◆ EXERCISE DESCRIPTION ◆
Exactly the lines starting at the line containing "Image resolution: width=1366, height=768." and ending at the line containing "Home (355, 286)" are to be written out from the listing below, both included.

◆ SUPPLIED RECORDS ◆
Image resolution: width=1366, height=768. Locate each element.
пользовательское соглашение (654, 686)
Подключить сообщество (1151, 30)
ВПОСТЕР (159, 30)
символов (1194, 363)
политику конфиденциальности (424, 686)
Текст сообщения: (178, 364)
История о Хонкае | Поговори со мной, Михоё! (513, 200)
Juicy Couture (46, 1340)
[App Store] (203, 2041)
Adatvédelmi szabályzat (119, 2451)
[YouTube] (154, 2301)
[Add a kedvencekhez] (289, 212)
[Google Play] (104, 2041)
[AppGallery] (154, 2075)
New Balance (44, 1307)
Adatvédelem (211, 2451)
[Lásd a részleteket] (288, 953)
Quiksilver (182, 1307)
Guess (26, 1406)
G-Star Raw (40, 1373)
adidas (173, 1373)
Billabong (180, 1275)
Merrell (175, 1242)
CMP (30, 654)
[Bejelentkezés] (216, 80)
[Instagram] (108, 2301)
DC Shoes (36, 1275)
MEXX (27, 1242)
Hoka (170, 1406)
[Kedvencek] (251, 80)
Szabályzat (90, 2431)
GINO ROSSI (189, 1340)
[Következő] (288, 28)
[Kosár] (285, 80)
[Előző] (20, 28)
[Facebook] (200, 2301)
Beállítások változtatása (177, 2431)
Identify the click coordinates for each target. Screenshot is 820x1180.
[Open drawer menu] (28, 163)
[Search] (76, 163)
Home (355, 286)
==
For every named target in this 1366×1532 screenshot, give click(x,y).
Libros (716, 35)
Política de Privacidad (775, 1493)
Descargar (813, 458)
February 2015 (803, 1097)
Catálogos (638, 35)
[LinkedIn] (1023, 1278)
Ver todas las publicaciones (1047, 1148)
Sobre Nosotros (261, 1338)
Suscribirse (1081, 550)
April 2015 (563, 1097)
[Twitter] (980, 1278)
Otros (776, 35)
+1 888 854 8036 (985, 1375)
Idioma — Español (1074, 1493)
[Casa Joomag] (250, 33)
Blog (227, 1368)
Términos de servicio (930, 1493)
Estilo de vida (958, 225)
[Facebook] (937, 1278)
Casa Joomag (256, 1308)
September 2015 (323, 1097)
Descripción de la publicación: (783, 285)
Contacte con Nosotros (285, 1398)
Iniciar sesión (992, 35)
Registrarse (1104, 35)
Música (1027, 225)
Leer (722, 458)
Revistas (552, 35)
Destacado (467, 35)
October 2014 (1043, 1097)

◆ OUTPUT OF THE EXERCISE ◆
Image resolution: width=1366, height=768. Locate each element.
пользовательское соглашение (654, 686)
Подключить сообщество (1151, 30)
ВПОСТЕР (159, 30)
символов (1194, 363)
политику конфиденциальности (424, 686)
Текст сообщения: (178, 364)
История о Хонкае | Поговори со мной, Михоё! (513, 200)
Juicy Couture (46, 1340)
[App Store] (203, 2041)
Adatvédelmi szabályzat (119, 2451)
[YouTube] (154, 2301)
[Add a kedvencekhez] (289, 212)
[Google Play] (104, 2041)
[AppGallery] (154, 2075)
New Balance (44, 1307)
Adatvédelem (211, 2451)
[Lásd a részleteket] (288, 953)
Quiksilver (182, 1307)
Guess (26, 1406)
G-Star Raw (40, 1373)
adidas (173, 1373)
Billabong (180, 1275)
Merrell (175, 1242)
CMP (30, 654)
[Bejelentkezés] (216, 80)
[Instagram] (108, 2301)
DC Shoes (36, 1275)
MEXX (27, 1242)
Hoka (170, 1406)
[Kedvencek] (251, 80)
Szabályzat (90, 2431)
GINO ROSSI (189, 1340)
[Következő] (288, 28)
[Kosár] (285, 80)
[Előző] (20, 28)
[Facebook] (200, 2301)
Beállítások változtatása (177, 2431)
Identify the click coordinates for each target. Screenshot is 820x1180.
[Open drawer menu] (28, 163)
[Search] (76, 163)
Home (355, 286)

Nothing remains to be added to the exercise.